[SOURCE EXTRACT]:

CDC Director Robert Redfield testified before the Senate this week that face masks are the most important public health tool we have right now. Here’s what he meant by that.

If there’s one thing that’s going to save us from COVID-19 it’s a vaccine, right? It might not be as simple as that. Robert Redfield, head of the Centers for Disease Control (CDC), caused a bit of a stir when he suggested on Wednesday that masks might be more effective than vaccines.
“I might even go so far as to say that this face mask is more guaranteed to protect me against COVID than when I take a COVID vaccine,” Redfield said when he testified before the Senate Subcommittee on Labor, Health and Human Services, as reported by The New York Times. Redfield also described face masks as “the most important, powerful public health tool we have.”

[ENTRIES SHOWN]:
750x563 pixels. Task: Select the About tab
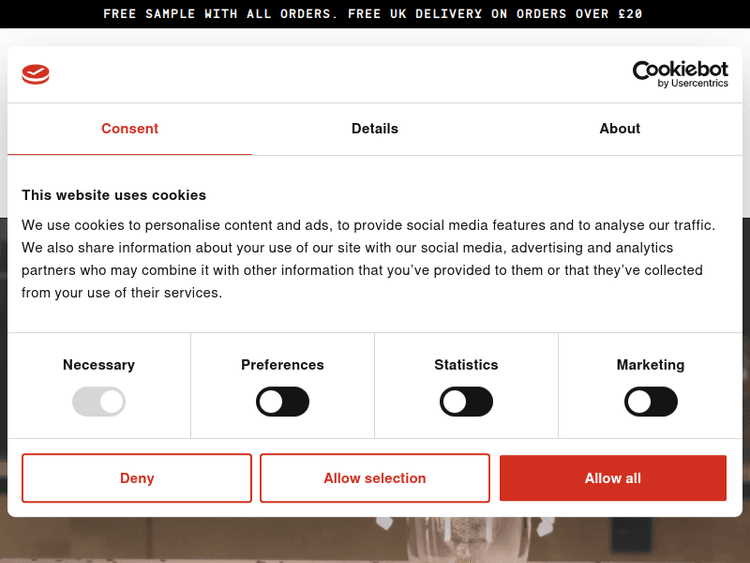pos(619,129)
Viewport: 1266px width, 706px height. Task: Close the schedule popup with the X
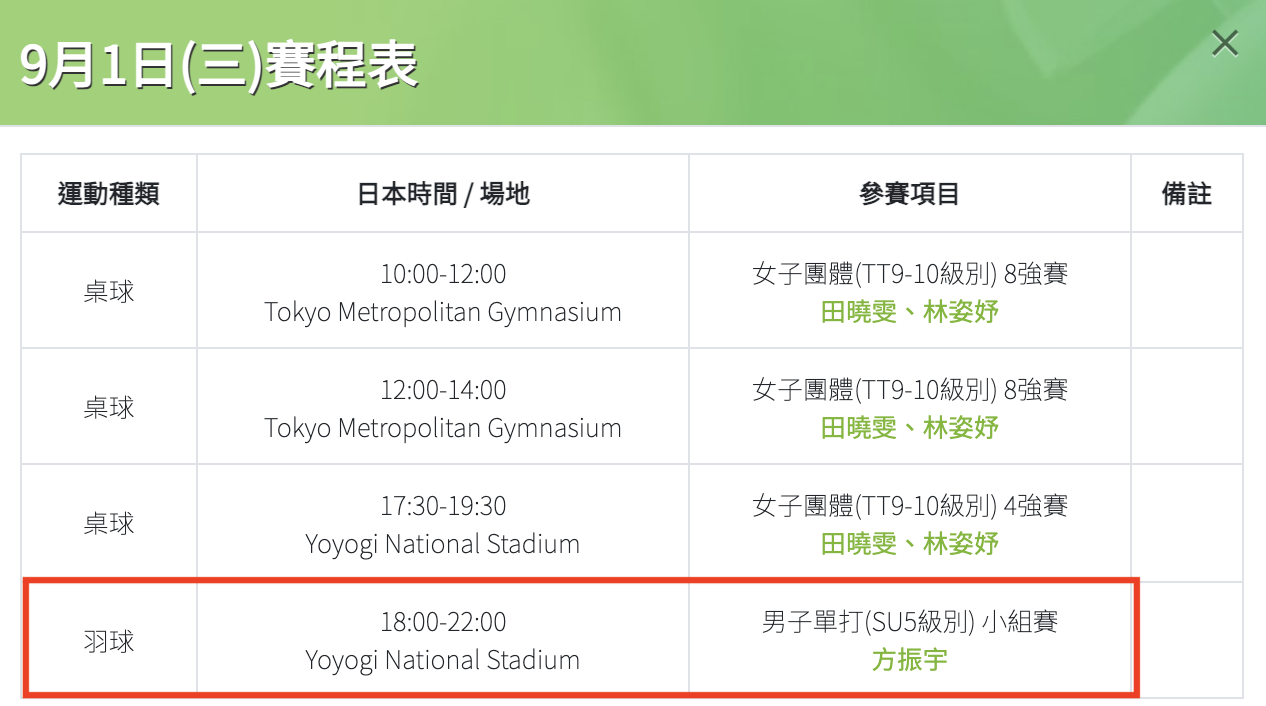pyautogui.click(x=1224, y=43)
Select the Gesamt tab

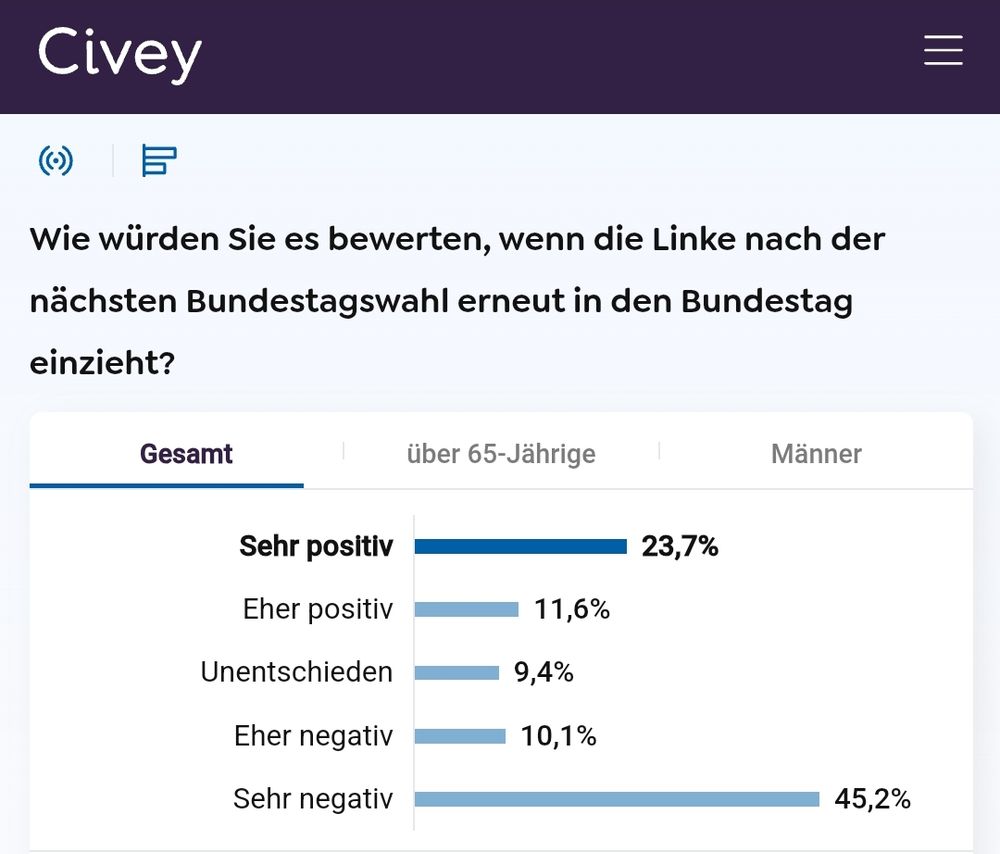click(x=186, y=453)
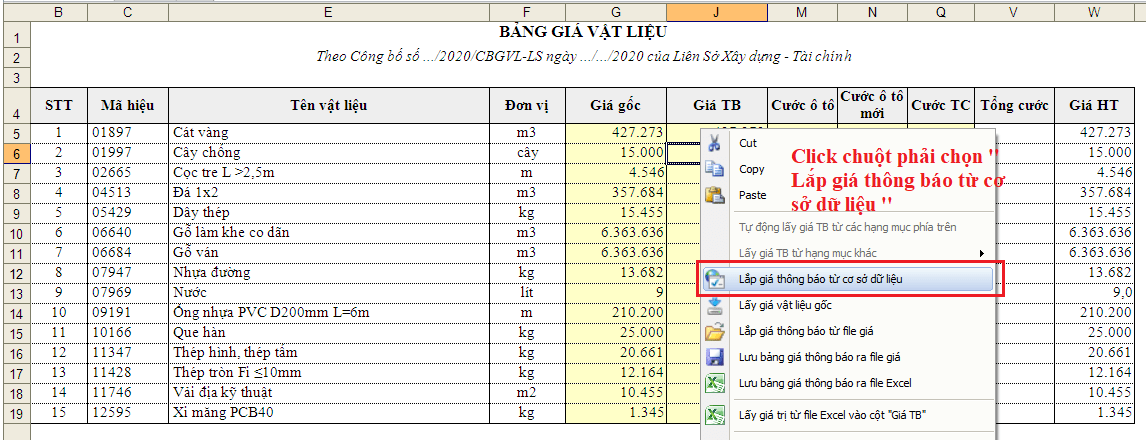Select column G header

pyautogui.click(x=615, y=11)
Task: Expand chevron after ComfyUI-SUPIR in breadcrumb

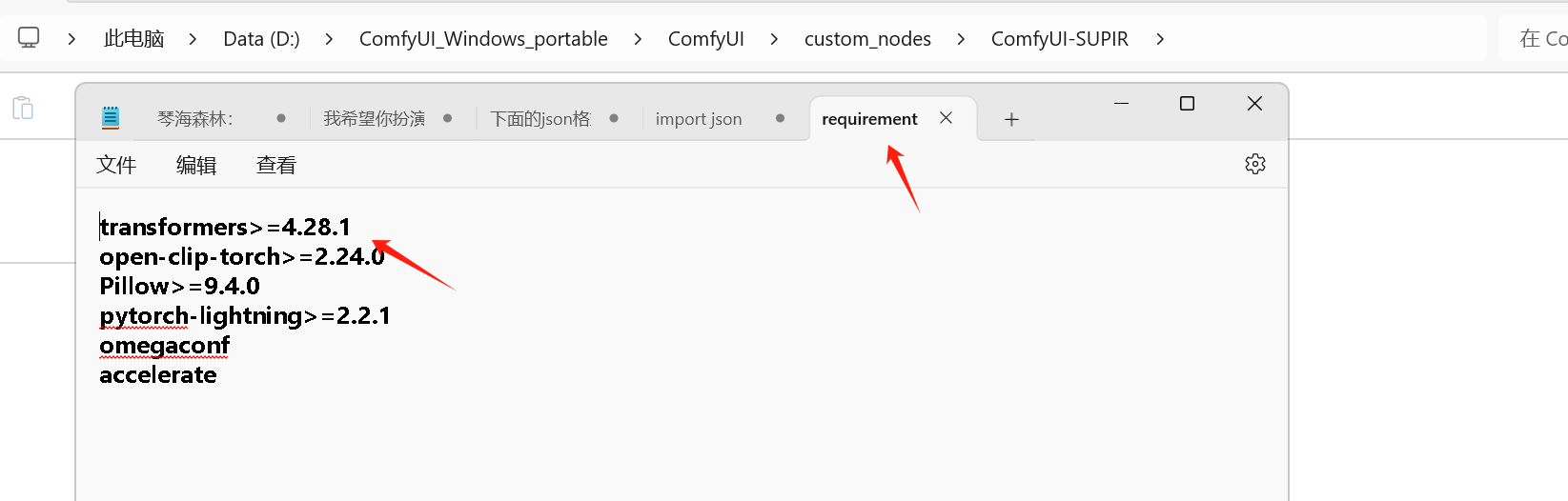Action: [1160, 39]
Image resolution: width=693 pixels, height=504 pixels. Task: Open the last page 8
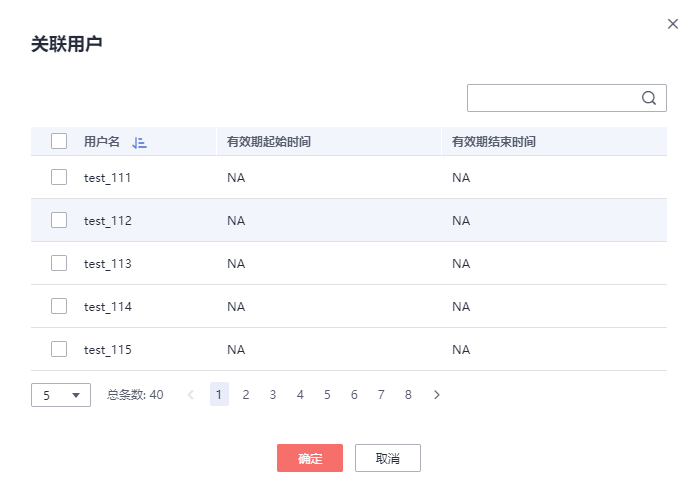click(x=408, y=395)
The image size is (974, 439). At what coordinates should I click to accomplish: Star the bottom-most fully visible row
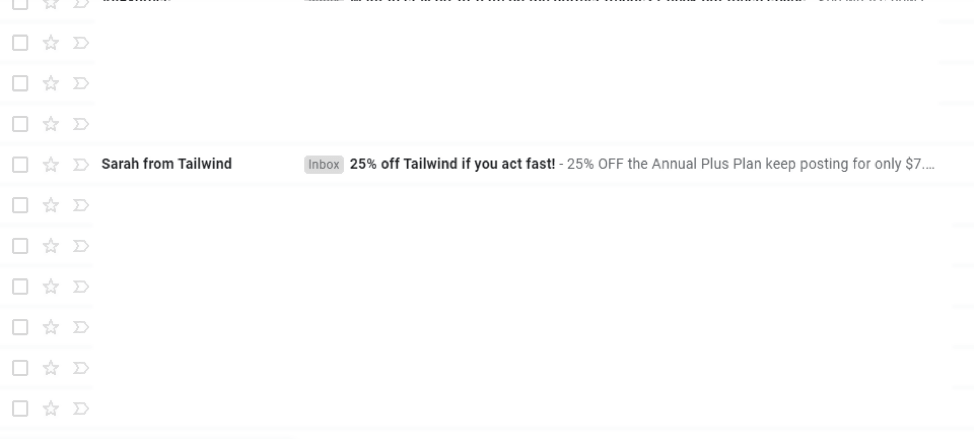point(50,409)
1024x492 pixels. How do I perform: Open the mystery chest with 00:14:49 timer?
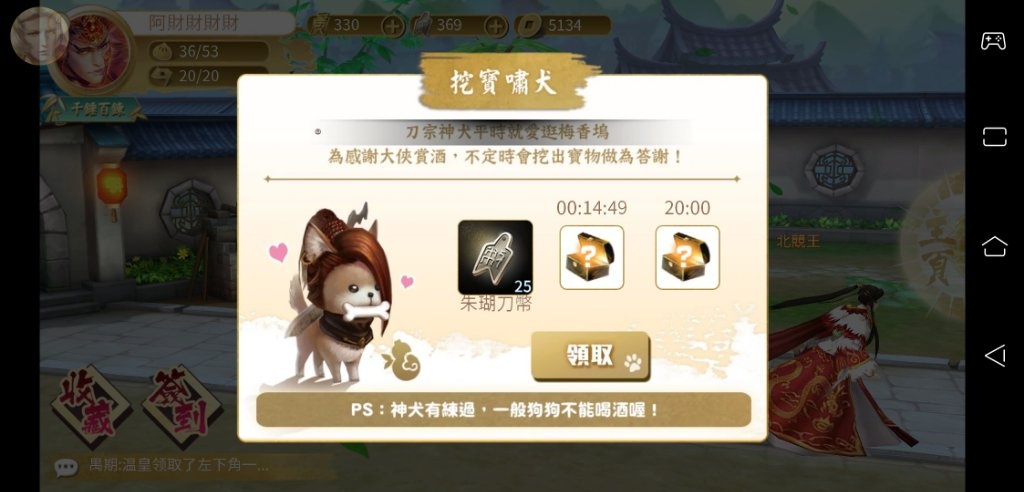tap(592, 257)
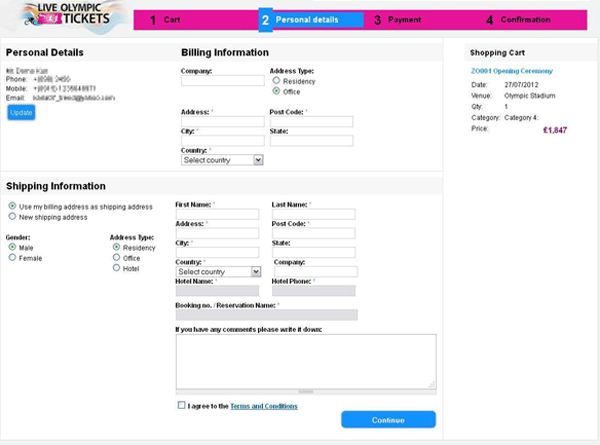Select Female gender radio button
The height and width of the screenshot is (445, 600).
click(x=12, y=258)
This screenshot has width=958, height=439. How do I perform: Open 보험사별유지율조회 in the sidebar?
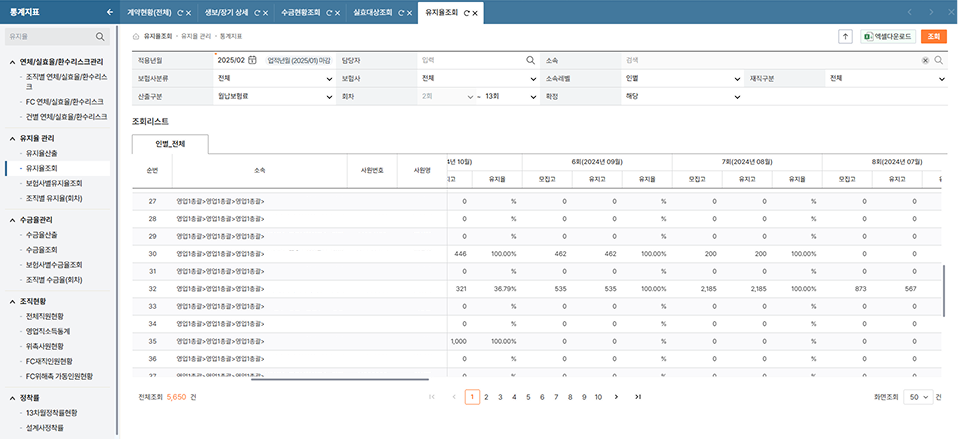[67, 183]
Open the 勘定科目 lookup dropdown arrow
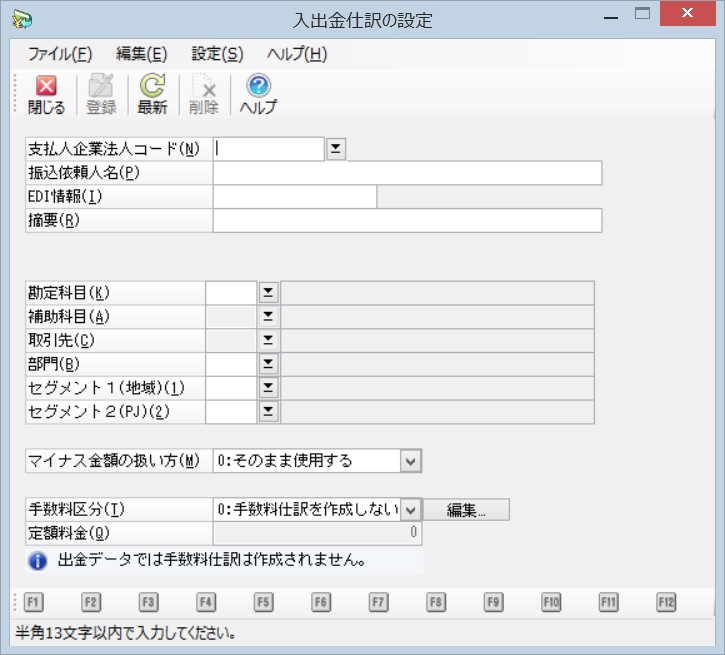725x655 pixels. pyautogui.click(x=268, y=293)
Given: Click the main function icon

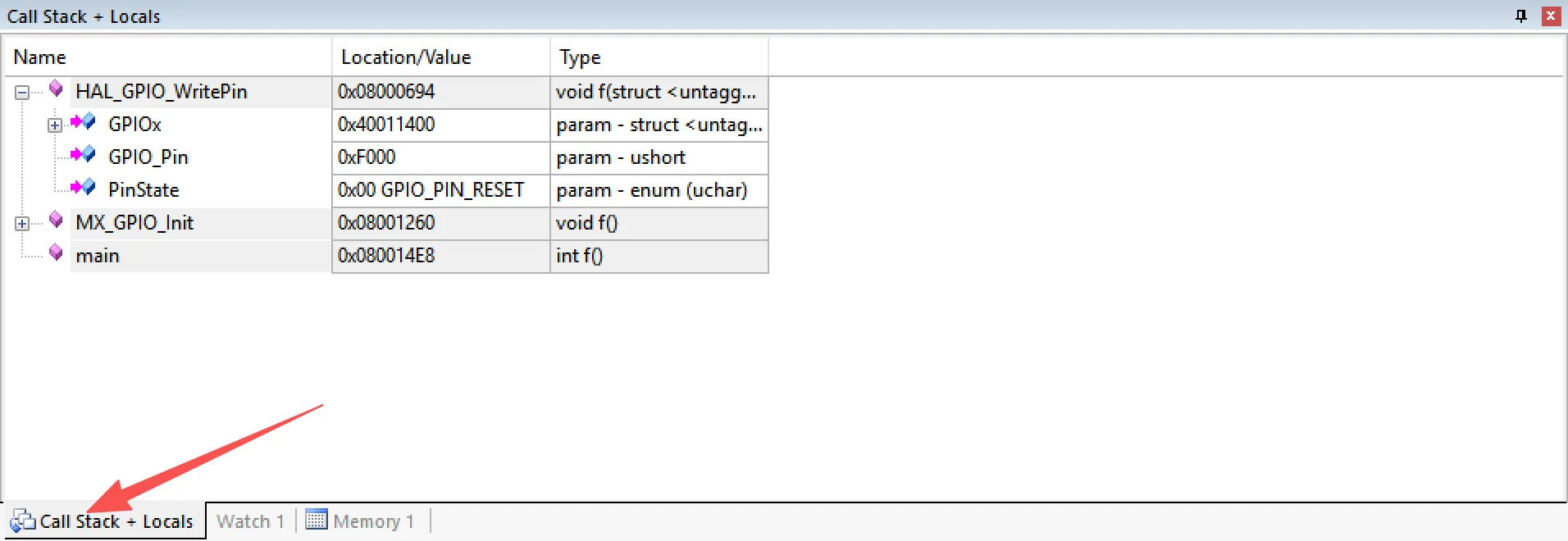Looking at the screenshot, I should point(56,252).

[EXERCISES TO COMPLETE]:
- a) In the article above on Robert Redfield and face masks, reproduce the text from "If there’s one" to "effective than vaccines." without any changes.
- b) Using the article about Redfield's face mask remarks, answer these:
(i) What agency does Robert Redfield head?
(ii) On which day did he suggest that masks might be more effective than vaccines?
(iii) Before which Senate subcommittee did he testify?

[ANSWERS TO THE EXERCISE]:
- a)
If there’s one thing that’s going to save us from COVID-19 it’s a vaccine, right? It might not be as simple as that. Robert Redfield, head of the Centers for Disease Control (CDC), caused a bit of a stir when he suggested on Wednesday that masks might be more effective than vaccines.

- b)
(i) The Centers for Disease Control (CDC)
(ii) Wednesday
(iii) The Senate Subcommittee on Labor, Health and Human Services